By Andrew Jonathan S. Bagaoisan
Previously: Lessons from the US election coverage
The overwhelming use of technology, with an amount of showmanship, was a trademark of the US TV networks’ coverage of the 2012 polls.
Veering away from its “hologram effect” in 2008, CNN lighted up the top of New York City’s Empire State Building in red and blue depending on which states went to Pres. Barack Obama or his challenger Mitt Romney.
NBC turned the skating rink at the Rockefeller Center into a giant map of the United States and colored it real time according to the count.
That’s not to mention the graphics, touch screens, and number-crunches that were used on election night.
It is just another incarnation of the progress that began when the networks first counted votes with computers in 1960, and when someone on TV first thought of lighting up maps into blue and red states to illustrate those results.
The US media also thought outside the box with interactive ways of enhancing the election night experience through the Internet.
And both politicians and the media made greater use of another interactive means–social media–in feeling the pulse of voters.
Filipino viewers will be looking for some of these new technologies in the coming 2013, and more so, the 2016 elections.
Not left behind
While the networks are surely mum on which they might use here, the experience of the 2010 elections shows there will be some novelties in store.

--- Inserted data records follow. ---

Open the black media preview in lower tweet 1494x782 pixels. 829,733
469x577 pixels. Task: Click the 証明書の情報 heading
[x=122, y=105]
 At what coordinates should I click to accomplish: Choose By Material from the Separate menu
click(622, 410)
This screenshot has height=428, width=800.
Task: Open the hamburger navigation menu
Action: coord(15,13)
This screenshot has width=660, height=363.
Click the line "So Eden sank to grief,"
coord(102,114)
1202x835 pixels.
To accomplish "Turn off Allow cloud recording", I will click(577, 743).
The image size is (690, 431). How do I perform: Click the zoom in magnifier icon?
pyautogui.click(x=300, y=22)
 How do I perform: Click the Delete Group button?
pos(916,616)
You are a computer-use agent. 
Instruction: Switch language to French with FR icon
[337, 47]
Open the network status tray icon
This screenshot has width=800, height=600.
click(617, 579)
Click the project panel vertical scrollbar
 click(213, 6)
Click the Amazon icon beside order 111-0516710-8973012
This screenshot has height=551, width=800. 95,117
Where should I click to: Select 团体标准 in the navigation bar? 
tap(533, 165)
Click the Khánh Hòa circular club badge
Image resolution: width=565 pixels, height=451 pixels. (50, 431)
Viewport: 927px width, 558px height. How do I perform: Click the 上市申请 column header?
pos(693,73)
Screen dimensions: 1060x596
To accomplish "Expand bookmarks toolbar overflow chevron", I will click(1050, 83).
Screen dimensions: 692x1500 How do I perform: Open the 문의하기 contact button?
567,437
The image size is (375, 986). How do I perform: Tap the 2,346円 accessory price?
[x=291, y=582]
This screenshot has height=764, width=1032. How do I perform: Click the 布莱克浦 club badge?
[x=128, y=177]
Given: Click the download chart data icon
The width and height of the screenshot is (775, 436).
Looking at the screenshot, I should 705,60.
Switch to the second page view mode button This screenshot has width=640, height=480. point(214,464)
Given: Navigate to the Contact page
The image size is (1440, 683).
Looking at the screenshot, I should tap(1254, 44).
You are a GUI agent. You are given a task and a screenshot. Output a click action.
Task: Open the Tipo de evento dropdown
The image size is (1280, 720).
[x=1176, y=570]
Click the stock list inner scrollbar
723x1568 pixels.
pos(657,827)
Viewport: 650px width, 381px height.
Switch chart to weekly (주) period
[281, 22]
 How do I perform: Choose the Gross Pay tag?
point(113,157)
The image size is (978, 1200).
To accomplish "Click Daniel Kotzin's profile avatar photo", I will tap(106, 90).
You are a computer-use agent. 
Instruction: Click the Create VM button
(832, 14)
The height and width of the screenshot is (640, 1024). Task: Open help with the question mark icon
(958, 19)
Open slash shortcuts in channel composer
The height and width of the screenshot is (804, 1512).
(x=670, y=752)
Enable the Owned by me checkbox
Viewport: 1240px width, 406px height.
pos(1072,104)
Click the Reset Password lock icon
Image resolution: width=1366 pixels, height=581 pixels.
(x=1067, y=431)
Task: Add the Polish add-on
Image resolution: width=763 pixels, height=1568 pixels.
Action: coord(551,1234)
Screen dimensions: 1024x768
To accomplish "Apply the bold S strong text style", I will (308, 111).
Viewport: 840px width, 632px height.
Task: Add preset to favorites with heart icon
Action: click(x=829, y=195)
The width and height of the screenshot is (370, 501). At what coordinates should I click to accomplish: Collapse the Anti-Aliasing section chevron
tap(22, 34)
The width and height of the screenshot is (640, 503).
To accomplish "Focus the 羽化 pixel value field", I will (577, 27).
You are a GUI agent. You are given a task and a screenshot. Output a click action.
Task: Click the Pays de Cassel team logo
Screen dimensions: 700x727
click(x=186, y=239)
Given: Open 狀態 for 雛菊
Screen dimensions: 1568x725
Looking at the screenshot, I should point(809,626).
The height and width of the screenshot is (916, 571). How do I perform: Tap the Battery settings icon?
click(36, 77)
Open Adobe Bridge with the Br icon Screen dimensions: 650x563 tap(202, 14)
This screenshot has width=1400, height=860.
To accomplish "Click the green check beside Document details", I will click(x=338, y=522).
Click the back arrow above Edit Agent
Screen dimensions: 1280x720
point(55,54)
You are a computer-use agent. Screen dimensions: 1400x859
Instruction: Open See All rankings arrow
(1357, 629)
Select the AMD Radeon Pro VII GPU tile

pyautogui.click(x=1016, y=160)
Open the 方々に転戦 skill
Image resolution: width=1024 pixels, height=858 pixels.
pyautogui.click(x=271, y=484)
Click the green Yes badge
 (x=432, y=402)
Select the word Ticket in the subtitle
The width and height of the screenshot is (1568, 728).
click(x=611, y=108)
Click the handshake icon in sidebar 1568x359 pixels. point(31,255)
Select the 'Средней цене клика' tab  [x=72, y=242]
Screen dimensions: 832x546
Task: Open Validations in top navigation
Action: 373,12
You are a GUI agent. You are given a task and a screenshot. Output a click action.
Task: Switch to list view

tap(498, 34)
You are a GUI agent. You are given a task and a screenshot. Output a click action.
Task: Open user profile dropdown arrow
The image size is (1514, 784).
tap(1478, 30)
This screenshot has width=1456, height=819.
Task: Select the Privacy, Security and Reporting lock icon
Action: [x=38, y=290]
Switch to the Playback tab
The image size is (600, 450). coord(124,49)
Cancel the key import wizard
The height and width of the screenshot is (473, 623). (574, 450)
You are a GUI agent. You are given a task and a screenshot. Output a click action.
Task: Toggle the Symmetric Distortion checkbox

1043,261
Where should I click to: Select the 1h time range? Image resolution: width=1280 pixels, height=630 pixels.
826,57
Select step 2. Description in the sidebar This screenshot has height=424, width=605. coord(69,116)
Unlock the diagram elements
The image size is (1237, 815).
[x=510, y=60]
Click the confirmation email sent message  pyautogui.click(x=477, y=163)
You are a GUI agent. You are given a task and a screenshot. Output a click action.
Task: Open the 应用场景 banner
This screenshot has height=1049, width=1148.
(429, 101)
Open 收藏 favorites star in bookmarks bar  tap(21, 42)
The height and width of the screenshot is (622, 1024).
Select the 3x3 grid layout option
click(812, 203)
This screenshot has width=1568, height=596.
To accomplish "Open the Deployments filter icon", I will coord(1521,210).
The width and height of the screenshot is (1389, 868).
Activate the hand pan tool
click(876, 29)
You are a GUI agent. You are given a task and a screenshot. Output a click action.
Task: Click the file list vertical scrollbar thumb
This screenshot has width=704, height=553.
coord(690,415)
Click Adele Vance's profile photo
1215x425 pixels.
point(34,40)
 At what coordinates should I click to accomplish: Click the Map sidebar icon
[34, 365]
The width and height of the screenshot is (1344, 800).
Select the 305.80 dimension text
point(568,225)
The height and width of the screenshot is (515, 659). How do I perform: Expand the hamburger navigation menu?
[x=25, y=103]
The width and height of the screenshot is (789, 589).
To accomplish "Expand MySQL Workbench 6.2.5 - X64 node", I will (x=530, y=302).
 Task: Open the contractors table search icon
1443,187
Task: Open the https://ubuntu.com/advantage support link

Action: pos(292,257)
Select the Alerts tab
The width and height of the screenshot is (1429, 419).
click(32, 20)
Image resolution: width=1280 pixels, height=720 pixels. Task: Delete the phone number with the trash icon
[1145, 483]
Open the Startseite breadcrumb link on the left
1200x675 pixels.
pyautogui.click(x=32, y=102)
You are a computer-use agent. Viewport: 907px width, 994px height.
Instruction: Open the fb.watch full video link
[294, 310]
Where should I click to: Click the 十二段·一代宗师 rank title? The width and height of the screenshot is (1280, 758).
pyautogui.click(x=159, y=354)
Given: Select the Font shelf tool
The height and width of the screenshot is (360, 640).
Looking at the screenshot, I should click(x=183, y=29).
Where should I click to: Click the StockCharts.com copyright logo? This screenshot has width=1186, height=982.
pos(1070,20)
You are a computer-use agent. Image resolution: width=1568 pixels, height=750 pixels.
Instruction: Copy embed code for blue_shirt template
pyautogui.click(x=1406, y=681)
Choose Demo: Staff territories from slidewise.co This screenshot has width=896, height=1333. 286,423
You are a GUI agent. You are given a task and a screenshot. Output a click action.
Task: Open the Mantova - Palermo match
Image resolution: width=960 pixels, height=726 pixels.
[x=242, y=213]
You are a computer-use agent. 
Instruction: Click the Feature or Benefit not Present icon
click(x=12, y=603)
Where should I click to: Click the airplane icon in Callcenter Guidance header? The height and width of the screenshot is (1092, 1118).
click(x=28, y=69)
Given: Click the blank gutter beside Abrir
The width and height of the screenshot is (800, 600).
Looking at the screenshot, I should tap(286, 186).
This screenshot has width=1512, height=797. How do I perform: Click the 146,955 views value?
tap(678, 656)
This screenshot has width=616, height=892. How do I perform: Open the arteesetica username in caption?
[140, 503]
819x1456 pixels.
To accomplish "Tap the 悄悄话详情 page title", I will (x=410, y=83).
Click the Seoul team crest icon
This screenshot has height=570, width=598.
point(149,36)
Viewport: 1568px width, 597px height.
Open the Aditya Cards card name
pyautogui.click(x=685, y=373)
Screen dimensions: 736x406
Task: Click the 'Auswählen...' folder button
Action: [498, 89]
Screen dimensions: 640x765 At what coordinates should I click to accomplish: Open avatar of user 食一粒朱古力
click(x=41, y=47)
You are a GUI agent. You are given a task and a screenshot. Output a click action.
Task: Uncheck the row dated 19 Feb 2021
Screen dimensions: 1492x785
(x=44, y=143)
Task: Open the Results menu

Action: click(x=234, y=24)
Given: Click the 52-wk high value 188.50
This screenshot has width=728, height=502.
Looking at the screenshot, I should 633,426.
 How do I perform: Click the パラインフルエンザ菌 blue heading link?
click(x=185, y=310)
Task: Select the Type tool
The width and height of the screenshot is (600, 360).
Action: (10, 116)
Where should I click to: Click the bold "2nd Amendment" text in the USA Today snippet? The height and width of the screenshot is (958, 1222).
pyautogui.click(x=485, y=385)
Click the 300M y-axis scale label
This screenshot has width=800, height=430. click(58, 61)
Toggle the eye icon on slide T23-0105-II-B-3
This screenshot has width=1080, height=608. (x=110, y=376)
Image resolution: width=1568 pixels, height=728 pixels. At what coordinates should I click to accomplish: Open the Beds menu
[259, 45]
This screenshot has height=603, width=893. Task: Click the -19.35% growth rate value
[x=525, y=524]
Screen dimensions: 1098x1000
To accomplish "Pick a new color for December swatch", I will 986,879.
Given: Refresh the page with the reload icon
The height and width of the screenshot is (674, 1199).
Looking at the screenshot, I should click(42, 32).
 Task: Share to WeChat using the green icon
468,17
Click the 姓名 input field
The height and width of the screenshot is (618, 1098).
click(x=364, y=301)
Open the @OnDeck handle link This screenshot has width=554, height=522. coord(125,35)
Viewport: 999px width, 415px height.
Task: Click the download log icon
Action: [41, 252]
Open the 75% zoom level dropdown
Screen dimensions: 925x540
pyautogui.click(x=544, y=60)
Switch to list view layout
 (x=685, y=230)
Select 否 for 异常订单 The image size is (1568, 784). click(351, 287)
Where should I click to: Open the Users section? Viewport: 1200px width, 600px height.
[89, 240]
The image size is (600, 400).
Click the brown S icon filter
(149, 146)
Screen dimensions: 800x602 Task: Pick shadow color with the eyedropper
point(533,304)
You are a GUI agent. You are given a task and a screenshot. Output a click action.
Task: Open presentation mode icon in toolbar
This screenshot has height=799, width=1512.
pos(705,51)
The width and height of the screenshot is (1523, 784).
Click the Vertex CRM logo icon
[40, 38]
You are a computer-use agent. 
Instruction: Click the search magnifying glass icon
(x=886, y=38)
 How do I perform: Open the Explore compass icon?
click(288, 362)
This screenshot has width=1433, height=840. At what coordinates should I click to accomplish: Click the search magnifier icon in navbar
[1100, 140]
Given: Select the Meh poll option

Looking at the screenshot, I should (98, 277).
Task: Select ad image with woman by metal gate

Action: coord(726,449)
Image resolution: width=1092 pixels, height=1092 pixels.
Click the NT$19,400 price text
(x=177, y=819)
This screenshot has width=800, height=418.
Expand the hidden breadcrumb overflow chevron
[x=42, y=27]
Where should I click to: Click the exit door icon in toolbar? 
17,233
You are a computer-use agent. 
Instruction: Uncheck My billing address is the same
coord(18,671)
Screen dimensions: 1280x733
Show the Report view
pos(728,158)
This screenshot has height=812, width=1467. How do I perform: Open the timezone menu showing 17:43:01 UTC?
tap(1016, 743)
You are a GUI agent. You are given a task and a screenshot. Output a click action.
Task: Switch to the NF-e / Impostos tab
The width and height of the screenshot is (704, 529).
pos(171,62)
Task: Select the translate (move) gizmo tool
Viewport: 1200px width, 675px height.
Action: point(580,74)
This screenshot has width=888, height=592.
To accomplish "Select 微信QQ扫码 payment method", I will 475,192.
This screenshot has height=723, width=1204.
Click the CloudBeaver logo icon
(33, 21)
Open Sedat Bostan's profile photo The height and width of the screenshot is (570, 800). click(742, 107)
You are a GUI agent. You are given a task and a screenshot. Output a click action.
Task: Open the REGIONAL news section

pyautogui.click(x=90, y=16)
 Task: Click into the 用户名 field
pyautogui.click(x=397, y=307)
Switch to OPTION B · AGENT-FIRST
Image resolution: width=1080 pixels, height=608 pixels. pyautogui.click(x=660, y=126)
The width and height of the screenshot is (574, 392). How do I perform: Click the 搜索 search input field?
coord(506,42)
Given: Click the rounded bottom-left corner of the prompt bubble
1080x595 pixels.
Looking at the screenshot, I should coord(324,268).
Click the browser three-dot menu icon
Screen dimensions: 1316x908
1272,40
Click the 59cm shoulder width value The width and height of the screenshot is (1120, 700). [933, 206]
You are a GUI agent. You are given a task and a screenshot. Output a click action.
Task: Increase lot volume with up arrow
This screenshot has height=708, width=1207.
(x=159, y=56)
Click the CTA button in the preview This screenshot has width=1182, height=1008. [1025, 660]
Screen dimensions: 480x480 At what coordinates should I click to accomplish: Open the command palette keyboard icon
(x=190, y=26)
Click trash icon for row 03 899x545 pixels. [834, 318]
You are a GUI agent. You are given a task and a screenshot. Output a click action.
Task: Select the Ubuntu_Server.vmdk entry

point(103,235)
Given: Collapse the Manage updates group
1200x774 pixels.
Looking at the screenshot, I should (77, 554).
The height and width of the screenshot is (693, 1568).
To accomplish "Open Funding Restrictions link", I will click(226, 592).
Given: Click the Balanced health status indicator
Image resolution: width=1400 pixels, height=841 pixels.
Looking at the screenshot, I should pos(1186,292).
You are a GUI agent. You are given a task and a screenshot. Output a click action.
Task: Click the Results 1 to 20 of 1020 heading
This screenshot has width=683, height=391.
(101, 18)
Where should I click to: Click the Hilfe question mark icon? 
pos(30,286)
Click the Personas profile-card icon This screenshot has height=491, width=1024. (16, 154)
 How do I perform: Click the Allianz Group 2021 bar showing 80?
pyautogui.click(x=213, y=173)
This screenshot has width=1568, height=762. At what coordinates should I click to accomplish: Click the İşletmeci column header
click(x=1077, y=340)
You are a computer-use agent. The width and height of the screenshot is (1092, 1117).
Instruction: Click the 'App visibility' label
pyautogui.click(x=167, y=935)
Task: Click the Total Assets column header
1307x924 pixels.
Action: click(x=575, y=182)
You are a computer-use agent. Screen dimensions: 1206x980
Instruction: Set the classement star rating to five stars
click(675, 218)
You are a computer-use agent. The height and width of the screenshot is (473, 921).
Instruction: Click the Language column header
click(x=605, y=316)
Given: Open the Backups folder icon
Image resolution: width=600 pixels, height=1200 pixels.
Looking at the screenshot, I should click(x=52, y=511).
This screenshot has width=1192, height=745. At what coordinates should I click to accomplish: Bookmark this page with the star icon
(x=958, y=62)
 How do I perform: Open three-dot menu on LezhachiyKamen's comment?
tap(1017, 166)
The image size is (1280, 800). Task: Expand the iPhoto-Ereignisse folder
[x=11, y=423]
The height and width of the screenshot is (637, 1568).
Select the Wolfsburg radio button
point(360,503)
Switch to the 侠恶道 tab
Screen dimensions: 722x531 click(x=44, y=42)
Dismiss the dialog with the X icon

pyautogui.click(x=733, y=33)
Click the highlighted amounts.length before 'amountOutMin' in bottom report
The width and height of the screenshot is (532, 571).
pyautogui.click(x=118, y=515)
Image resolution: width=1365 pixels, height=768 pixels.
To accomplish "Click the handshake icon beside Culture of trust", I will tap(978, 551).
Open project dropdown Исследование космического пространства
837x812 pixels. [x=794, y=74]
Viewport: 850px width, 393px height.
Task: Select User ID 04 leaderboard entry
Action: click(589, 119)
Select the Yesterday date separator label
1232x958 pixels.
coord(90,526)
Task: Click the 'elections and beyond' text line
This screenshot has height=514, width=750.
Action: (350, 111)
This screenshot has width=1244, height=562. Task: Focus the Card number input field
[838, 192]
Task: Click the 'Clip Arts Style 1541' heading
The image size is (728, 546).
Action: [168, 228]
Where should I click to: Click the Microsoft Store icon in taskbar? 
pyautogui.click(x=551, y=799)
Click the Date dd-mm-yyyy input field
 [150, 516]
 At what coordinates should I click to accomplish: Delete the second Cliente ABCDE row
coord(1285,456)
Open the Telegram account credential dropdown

“The US-based networks were the ones who got it first, and who got it right,” said Cheryl Favila, ABS-CBN News Production head. “Of course, if you belong to an Asian country, and find that presentation impressive, you’d like to get that technology also.”
But budgets predictably limit the quality of technology local networks acquire, Favila noted. The technology may be similar but the software is simpler compared to those used by US networks.
For instance, ABS-CBN was offered a virtual set like the one used by the BBC. Favila said they opted for augmented reality which they felt would be more reliable and helpful to the network’s news presentation.
“It’s not really keeping in step, but I would say we also don’t want to be left behind, even if our capability is only limited,” she said.
Superior or not, the technologies are merely riveting ways of packaging data into easily-digestible information for viewers.